For most of human history, economic stagnation was the norm, the Nobel committee noted today. Important discoveries sometimes led to improved living conditions and higher incomes, but growth “always eventually levelled off.” That changed about 200 years ago, as people developed new ways to understand why a particular innovation boosted growth.
Two of the winners, Philippe Aghion and Peter Howitt, published an article in 1992 that explained a mathematical model for the dynamic of creative destruction that occurs when a new and better product displaces older ones.
“The laureates’ work shows that economic growth cannot be taken for granted,” and people “must uphold the mechanisms that underlie creative destruction,” lest stagnation take hold, the committee said.

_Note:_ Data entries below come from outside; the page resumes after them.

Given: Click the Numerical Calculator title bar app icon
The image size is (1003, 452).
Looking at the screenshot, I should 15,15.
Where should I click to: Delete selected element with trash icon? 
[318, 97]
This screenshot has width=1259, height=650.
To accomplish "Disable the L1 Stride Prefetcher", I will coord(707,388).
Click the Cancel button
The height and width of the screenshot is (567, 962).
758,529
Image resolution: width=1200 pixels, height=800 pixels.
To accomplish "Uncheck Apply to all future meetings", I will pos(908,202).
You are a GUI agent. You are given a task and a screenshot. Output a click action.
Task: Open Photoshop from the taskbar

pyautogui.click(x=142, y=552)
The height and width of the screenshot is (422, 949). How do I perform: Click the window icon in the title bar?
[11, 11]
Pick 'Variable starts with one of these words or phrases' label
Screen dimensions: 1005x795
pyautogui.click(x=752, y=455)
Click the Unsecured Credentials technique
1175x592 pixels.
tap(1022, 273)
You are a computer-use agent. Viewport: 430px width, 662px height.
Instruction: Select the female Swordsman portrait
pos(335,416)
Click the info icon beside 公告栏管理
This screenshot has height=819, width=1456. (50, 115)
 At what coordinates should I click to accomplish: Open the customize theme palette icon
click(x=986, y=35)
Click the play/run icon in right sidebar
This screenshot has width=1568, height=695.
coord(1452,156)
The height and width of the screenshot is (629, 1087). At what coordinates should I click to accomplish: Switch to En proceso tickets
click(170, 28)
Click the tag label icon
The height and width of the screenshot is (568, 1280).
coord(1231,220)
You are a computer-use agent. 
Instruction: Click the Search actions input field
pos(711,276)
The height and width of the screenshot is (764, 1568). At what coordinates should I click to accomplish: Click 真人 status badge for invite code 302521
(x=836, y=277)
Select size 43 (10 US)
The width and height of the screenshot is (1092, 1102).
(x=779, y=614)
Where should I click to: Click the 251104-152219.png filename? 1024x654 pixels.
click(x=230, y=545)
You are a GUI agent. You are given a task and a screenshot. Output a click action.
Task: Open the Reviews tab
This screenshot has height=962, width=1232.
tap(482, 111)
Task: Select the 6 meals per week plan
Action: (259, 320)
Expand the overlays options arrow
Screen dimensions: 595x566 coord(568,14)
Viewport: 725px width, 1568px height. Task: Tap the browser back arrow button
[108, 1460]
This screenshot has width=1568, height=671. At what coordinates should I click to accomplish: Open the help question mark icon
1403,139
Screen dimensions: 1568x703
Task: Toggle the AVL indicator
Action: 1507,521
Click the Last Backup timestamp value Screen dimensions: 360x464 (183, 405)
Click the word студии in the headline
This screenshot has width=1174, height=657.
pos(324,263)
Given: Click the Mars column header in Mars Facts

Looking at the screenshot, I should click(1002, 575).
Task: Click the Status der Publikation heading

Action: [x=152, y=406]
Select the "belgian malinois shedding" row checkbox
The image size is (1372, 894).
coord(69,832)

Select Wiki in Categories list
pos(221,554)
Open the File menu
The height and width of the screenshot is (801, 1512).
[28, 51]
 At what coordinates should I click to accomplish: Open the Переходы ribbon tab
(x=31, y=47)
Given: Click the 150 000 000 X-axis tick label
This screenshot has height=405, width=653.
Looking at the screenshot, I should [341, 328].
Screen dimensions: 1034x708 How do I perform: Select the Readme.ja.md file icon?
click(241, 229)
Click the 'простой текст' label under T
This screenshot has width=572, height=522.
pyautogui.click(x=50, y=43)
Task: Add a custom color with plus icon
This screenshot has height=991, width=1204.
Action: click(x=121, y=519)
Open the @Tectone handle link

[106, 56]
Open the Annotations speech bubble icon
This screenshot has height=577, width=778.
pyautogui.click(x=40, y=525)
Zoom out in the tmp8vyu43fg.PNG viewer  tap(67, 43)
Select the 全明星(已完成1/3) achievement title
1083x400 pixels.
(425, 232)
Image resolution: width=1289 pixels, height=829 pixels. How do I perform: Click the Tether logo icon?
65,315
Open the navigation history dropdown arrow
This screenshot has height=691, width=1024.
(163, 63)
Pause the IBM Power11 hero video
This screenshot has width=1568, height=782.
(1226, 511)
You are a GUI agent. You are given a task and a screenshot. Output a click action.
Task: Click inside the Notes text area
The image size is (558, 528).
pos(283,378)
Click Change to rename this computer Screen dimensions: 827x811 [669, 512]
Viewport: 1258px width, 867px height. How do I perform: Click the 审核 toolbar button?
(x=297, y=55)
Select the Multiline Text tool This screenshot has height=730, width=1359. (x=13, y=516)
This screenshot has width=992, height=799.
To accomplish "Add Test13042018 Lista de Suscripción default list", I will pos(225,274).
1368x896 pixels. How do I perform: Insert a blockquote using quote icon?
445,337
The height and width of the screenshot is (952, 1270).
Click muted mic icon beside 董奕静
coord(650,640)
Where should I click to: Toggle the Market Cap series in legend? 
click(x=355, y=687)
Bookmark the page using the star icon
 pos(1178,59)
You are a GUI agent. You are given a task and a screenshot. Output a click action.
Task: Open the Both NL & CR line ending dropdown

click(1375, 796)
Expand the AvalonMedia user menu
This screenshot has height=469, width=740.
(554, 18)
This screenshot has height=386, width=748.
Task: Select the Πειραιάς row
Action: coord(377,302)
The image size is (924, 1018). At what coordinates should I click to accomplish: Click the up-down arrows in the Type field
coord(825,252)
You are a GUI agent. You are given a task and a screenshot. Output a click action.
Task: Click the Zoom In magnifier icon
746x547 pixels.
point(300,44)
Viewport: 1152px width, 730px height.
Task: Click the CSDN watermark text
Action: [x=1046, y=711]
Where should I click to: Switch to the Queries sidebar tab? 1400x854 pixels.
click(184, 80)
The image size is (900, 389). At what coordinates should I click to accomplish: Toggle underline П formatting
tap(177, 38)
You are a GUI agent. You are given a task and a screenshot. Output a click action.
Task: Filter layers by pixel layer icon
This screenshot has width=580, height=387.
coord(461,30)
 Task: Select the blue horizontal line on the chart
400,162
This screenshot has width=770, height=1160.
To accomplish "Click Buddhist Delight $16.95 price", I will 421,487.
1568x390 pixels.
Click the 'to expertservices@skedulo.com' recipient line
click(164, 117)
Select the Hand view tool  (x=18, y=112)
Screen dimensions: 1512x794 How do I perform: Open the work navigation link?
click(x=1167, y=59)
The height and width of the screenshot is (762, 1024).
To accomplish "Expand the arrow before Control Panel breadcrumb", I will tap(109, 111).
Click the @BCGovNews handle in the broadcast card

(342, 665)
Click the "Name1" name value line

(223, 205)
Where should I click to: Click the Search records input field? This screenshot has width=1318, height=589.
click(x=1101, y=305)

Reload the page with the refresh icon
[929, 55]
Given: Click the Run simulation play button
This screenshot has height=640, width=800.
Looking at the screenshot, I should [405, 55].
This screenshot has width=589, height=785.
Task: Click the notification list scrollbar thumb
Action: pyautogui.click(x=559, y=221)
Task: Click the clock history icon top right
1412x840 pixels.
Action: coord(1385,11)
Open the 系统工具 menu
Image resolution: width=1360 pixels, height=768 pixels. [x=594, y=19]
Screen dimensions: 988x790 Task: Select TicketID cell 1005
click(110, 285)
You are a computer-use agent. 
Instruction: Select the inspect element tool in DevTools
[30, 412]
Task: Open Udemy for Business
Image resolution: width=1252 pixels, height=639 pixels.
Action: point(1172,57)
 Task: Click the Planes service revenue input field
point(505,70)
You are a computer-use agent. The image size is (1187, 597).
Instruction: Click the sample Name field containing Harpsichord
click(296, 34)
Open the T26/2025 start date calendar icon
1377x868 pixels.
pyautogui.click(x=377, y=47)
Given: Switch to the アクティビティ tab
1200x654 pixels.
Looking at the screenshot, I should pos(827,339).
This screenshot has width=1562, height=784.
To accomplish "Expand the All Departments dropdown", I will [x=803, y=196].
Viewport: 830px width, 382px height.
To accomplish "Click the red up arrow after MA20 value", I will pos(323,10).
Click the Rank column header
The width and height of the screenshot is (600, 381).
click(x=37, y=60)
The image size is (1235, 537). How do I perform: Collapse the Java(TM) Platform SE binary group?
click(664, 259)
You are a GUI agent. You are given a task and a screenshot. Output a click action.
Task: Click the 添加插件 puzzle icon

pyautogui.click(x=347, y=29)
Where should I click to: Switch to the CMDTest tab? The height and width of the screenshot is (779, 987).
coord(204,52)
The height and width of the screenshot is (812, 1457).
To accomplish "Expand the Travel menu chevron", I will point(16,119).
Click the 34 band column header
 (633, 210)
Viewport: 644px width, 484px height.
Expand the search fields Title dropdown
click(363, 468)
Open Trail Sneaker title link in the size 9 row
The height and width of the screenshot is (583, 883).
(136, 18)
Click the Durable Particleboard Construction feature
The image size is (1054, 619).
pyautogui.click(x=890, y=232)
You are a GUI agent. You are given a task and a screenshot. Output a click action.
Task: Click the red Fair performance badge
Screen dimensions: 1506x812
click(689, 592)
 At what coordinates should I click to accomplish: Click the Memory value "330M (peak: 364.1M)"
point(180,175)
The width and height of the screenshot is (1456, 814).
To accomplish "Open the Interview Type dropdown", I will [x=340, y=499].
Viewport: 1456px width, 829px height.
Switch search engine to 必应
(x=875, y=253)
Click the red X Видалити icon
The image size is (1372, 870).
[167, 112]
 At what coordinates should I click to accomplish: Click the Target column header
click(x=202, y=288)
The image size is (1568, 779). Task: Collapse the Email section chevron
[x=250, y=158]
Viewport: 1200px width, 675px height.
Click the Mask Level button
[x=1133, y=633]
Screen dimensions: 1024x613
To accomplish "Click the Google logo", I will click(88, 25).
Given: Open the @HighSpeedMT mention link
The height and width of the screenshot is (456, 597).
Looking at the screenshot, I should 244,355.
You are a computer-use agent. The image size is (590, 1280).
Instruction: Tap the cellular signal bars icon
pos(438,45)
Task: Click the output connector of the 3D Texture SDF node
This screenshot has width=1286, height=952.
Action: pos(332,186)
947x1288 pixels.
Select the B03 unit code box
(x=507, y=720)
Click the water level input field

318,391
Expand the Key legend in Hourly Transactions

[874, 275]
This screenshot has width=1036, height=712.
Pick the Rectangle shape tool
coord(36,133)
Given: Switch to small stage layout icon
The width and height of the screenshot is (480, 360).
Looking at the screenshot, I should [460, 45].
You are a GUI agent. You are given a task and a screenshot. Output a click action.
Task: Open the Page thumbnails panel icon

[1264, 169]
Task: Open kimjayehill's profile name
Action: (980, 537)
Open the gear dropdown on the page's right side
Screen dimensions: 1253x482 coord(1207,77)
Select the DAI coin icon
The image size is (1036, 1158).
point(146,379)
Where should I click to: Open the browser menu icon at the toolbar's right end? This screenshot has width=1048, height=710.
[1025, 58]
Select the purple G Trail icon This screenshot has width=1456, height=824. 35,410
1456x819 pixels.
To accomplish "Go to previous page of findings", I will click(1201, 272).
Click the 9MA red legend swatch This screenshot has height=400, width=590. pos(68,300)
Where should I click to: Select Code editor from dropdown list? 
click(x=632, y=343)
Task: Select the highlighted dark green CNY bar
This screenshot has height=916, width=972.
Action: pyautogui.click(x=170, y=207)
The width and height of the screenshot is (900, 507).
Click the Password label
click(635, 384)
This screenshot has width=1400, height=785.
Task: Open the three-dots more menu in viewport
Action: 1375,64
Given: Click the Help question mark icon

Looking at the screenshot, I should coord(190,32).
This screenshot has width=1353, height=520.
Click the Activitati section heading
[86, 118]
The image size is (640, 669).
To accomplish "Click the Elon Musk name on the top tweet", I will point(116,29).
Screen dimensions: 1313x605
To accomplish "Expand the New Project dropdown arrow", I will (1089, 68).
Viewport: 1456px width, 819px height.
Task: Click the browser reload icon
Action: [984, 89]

Highlights from the WSJ story:
With the world economy once again facing potentially significant technological change in the form of artificial intelligence, Aghion said the predictions of widespread unemployment offered up by critics of change in the past haven’t proved to be well founded.
“It never happens,” he said.
It can take years for people to figure out how to get value out of technological innovation, the internet included. AI investments are “juicing” the economy, even though “the tools themselves aren’t substantially boosting the productivity of American workers in the way AI enthusiasts hope they will—at least not yet,” the WSJ’s Justin Lahart says. See more below.
The bewilderingly massive investments by OpenAI and other companies reflect a belief that AI is unleashing a massive wave of just such creative destruction.
“We are going to spend a lot on infrastructure, we are going to make a bet, the company scale bet that this is the right time to do it,” OpenAI CEO Sam Altman said last week on the Stratechery podcast.
“Given where we are with the research, with our business, with the product … is it the right decision or not? We will find out, but it is the decision we’re going to make,” Altman said.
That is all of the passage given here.